> [GIVEN PROBLEM]:
Copy the records below line for line, keeping each one as it stands.

> [ENTRIES SHOWN]:

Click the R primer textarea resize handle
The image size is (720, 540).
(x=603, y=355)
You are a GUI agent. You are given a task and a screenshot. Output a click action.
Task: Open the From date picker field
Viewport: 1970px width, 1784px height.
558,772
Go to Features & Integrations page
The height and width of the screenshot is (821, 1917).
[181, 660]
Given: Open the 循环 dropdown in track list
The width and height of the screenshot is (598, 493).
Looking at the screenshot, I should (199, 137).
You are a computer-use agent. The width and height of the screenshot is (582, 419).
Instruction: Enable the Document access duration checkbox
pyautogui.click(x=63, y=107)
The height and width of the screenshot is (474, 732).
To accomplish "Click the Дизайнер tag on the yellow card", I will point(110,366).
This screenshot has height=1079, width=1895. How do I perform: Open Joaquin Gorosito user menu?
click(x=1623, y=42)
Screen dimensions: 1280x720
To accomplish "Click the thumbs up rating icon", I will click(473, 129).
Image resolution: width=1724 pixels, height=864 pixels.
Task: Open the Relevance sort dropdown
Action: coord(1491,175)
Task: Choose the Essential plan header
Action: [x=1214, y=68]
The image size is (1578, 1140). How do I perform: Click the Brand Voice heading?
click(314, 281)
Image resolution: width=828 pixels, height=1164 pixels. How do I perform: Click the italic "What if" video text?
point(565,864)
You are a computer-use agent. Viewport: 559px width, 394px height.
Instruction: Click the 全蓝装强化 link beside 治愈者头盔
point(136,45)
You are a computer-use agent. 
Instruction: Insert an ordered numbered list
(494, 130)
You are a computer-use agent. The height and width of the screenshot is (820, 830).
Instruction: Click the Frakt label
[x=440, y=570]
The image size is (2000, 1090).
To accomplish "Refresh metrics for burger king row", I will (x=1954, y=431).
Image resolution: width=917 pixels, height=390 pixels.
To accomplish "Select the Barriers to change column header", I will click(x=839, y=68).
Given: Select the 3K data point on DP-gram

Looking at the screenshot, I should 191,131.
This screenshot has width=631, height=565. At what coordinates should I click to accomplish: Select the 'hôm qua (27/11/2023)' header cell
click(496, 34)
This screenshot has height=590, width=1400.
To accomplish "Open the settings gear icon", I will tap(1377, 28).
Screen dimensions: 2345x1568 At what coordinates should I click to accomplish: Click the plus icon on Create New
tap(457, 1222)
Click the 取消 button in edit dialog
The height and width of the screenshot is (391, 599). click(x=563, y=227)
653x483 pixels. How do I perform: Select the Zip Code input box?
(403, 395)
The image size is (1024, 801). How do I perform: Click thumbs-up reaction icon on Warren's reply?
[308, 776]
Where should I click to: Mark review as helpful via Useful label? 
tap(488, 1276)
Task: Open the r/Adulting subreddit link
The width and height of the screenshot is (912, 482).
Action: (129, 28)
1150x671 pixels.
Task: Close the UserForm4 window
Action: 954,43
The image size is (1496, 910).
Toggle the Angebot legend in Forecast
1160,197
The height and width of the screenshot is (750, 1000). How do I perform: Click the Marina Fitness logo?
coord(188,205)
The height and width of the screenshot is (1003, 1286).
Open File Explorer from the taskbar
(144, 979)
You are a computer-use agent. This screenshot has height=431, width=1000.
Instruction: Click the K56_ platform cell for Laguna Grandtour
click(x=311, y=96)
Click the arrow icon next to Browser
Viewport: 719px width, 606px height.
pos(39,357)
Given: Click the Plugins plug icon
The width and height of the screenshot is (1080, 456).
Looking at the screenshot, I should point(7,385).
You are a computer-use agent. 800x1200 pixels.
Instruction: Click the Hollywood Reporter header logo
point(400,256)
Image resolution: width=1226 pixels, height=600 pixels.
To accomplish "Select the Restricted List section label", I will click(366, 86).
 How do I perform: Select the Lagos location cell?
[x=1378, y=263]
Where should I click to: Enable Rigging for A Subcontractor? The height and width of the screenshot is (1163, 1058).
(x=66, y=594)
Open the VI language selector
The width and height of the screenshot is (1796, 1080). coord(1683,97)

> [WRITTEN SOLUTION]:
Click the R primer textarea resize handle
The image size is (720, 540).
(x=603, y=355)
You are a GUI agent. You are given a task and a screenshot. Output a click action.
Task: Open the From date picker field
Viewport: 1970px width, 1784px height.
558,772
Go to Features & Integrations page
The height and width of the screenshot is (821, 1917).
[181, 660]
Given: Open the 循环 dropdown in track list
The width and height of the screenshot is (598, 493).
Looking at the screenshot, I should (199, 137).
You are a computer-use agent. The width and height of the screenshot is (582, 419).
Instruction: Enable the Document access duration checkbox
pyautogui.click(x=63, y=107)
The height and width of the screenshot is (474, 732).
To accomplish "Click the Дизайнер tag on the yellow card", I will point(110,366).
This screenshot has height=1079, width=1895. How do I perform: Open Joaquin Gorosito user menu?
click(x=1623, y=42)
Screen dimensions: 1280x720
To accomplish "Click the thumbs up rating icon", I will click(473, 129).
Image resolution: width=1724 pixels, height=864 pixels.
Task: Open the Relevance sort dropdown
Action: coord(1491,175)
Task: Choose the Essential plan header
Action: [x=1214, y=68]
The image size is (1578, 1140). How do I perform: Click the Brand Voice heading?
click(314, 281)
Image resolution: width=828 pixels, height=1164 pixels. How do I perform: Click the italic "What if" video text?
point(565,864)
You are a computer-use agent. Viewport: 559px width, 394px height.
Instruction: Click the 全蓝装强化 link beside 治愈者头盔
point(136,45)
You are a computer-use agent. 
Instruction: Insert an ordered numbered list
(494, 130)
You are a computer-use agent. The height and width of the screenshot is (820, 830).
Instruction: Click the Frakt label
[x=440, y=570]
The image size is (2000, 1090).
To accomplish "Refresh metrics for burger king row", I will (x=1954, y=431).
Image resolution: width=917 pixels, height=390 pixels.
To accomplish "Select the Barriers to change column header", I will click(x=839, y=68).
Given: Select the 3K data point on DP-gram

Looking at the screenshot, I should 191,131.
This screenshot has width=631, height=565. At what coordinates should I click to accomplish: Select the 'hôm qua (27/11/2023)' header cell
click(496, 34)
This screenshot has height=590, width=1400.
To accomplish "Open the settings gear icon", I will tap(1377, 28).
Screen dimensions: 2345x1568 At what coordinates should I click to accomplish: Click the plus icon on Create New
tap(457, 1222)
Click the 取消 button in edit dialog
The height and width of the screenshot is (391, 599). click(x=563, y=227)
653x483 pixels. How do I perform: Select the Zip Code input box?
(403, 395)
The image size is (1024, 801). How do I perform: Click thumbs-up reaction icon on Warren's reply?
[308, 776]
Where should I click to: Mark review as helpful via Useful label? 
tap(488, 1276)
Task: Open the r/Adulting subreddit link
The width and height of the screenshot is (912, 482).
Action: (129, 28)
1150x671 pixels.
Task: Close the UserForm4 window
Action: 954,43
The image size is (1496, 910).
Toggle the Angebot legend in Forecast
1160,197
The height and width of the screenshot is (750, 1000). How do I perform: Click the Marina Fitness logo?
coord(188,205)
The height and width of the screenshot is (1003, 1286).
Open File Explorer from the taskbar
(144, 979)
You are a computer-use agent. This screenshot has height=431, width=1000.
Instruction: Click the K56_ platform cell for Laguna Grandtour
click(x=311, y=96)
Click the arrow icon next to Browser
Viewport: 719px width, 606px height.
pos(39,357)
Given: Click the Plugins plug icon
The width and height of the screenshot is (1080, 456).
Looking at the screenshot, I should point(7,385).
You are a computer-use agent. 800x1200 pixels.
Instruction: Click the Hollywood Reporter header logo
point(400,256)
Image resolution: width=1226 pixels, height=600 pixels.
To accomplish "Select the Restricted List section label", I will click(366, 86).
 How do I perform: Select the Lagos location cell?
[x=1378, y=263]
Where should I click to: Enable Rigging for A Subcontractor? The height and width of the screenshot is (1163, 1058).
(x=66, y=594)
Open the VI language selector
The width and height of the screenshot is (1796, 1080). coord(1683,97)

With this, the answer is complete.